But first, watch Nic and the guys do an acoustic version of "From NC With Love,"  the standout track from their EP, Dirty Feelings.



"It's seemed lately to me that if you were black in an alternative band you were viewed as a part of the marketing," Robinson says. "This celebrates black alternative musicians and their band mates, showing the power behind a passion. That nothing matters once the music starts — no race, no gender, no cares except the music you are creating in that instance."

For Robinson, looking at black alternative musicians as "good marketing" is cynical. "For most of our career we've been told our diversity was marketable," he says. "[But] put simply, we are not commodities. We are not the latest fashion to be sold off to masses like new shoes."

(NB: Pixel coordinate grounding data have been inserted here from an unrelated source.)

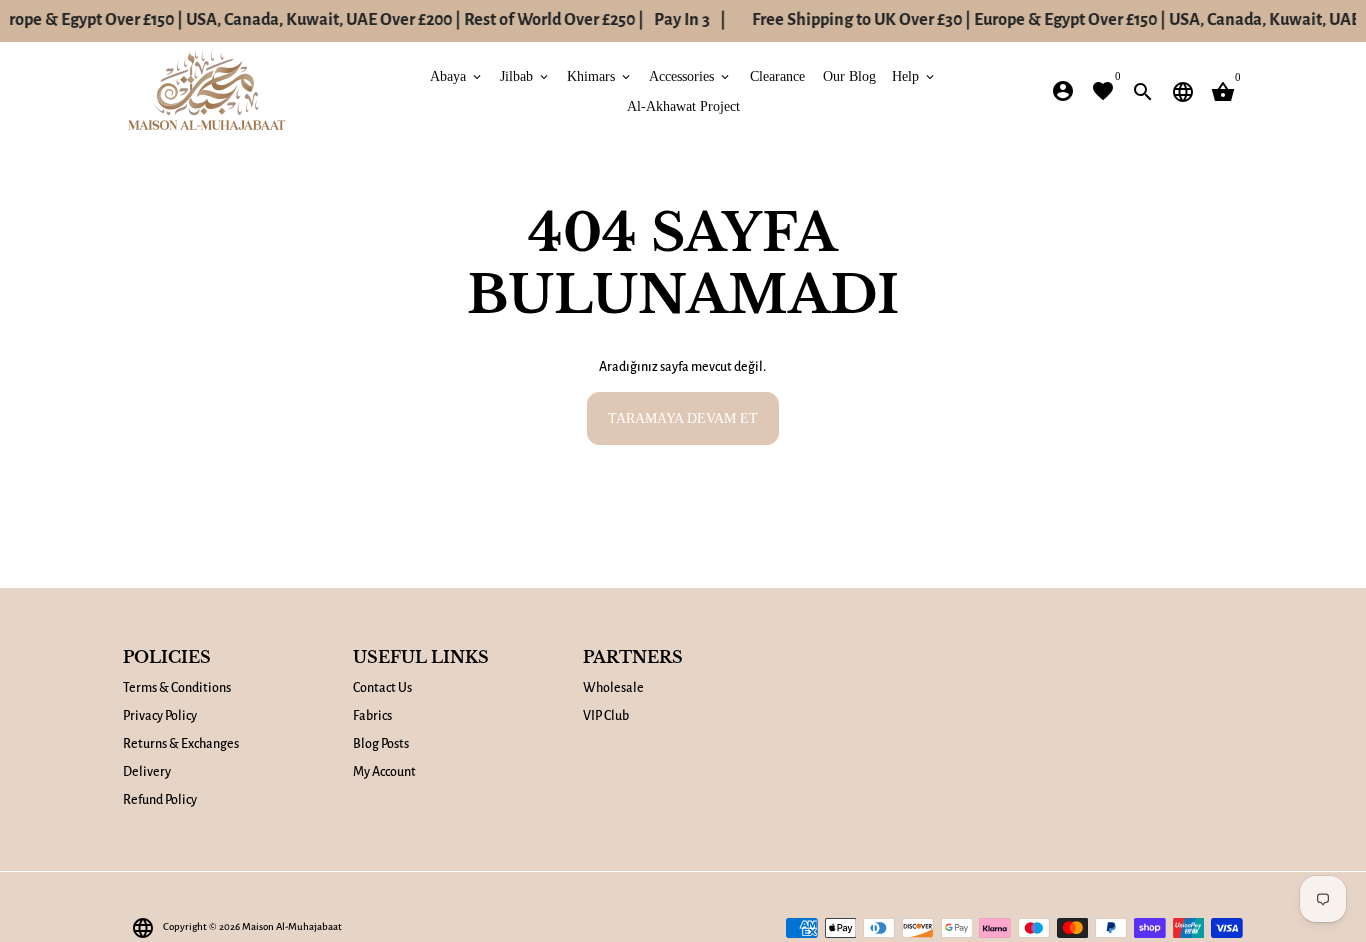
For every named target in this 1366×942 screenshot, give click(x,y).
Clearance (777, 75)
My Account (384, 772)
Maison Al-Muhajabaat (292, 926)
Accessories (690, 75)
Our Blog (849, 75)
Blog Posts (381, 744)
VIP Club (606, 716)
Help (914, 75)
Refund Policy (160, 800)
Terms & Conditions (177, 688)
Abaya (457, 75)
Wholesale (613, 688)
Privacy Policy (160, 716)
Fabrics (372, 716)
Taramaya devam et (683, 417)
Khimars (600, 75)
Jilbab (525, 75)
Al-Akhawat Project (683, 105)
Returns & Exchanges (181, 744)
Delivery (147, 772)
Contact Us (382, 688)
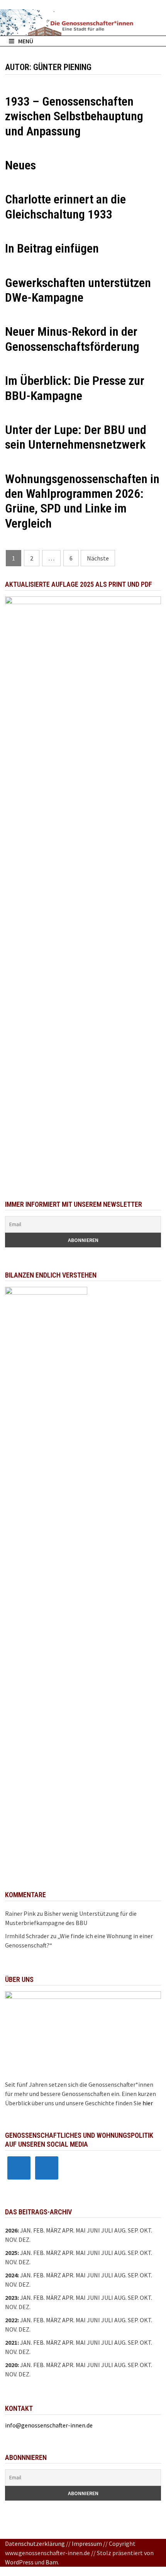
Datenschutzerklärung (35, 2543)
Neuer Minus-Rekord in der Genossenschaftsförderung (72, 339)
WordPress (19, 2562)
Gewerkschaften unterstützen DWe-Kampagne (78, 290)
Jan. (26, 2230)
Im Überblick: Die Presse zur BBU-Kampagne (74, 388)
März (53, 2275)
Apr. (68, 2275)
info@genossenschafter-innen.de (49, 2425)
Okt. (146, 2253)
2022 (11, 2320)
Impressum (87, 2543)
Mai (81, 2230)
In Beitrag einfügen (52, 248)
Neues (20, 165)
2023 (11, 2297)
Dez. (24, 2262)
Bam (52, 2562)
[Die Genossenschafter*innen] (83, 22)
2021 (11, 2342)
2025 (11, 2253)
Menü (25, 41)
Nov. (11, 2262)
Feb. (39, 2230)
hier (147, 2103)
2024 (11, 2275)
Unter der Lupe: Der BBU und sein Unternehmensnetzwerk (75, 437)
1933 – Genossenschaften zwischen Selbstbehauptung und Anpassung (74, 116)
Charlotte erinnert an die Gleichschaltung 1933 (65, 206)
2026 (11, 2230)
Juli (107, 2230)
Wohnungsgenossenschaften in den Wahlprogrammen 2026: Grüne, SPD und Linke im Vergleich (82, 501)
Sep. (133, 2253)
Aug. (120, 2230)
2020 (11, 2365)
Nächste (98, 558)
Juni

And the BLA/ALT Festival, he says, aims to clarify that faulty logic. "We want to support a festival that respects and understands that having PoC members means a different altogether approach to music," Robinson says. "There are bars you can't play, and festivals that won't have you. There will be different standards and treatments for different members. These, and so many more things, happen to bands every day. We just wanna put one tally in the column for the good guys. Boiling down to this: LeAnna [Eden, the organizer of BLA/ALT] is passionate and talented, so we believe in the vision.

"The hopes are that [BLA/ALT] starts a wave of festivals in itS like, as did Afropunk before it," Robinsons says. "To spread and multiply, allowing other musicians who simply don't have the money, resources, or connections to be a part of a festival. One that has the FUBU mentality with a slight difference: Instead of 'for us by us,' it's For All By Us."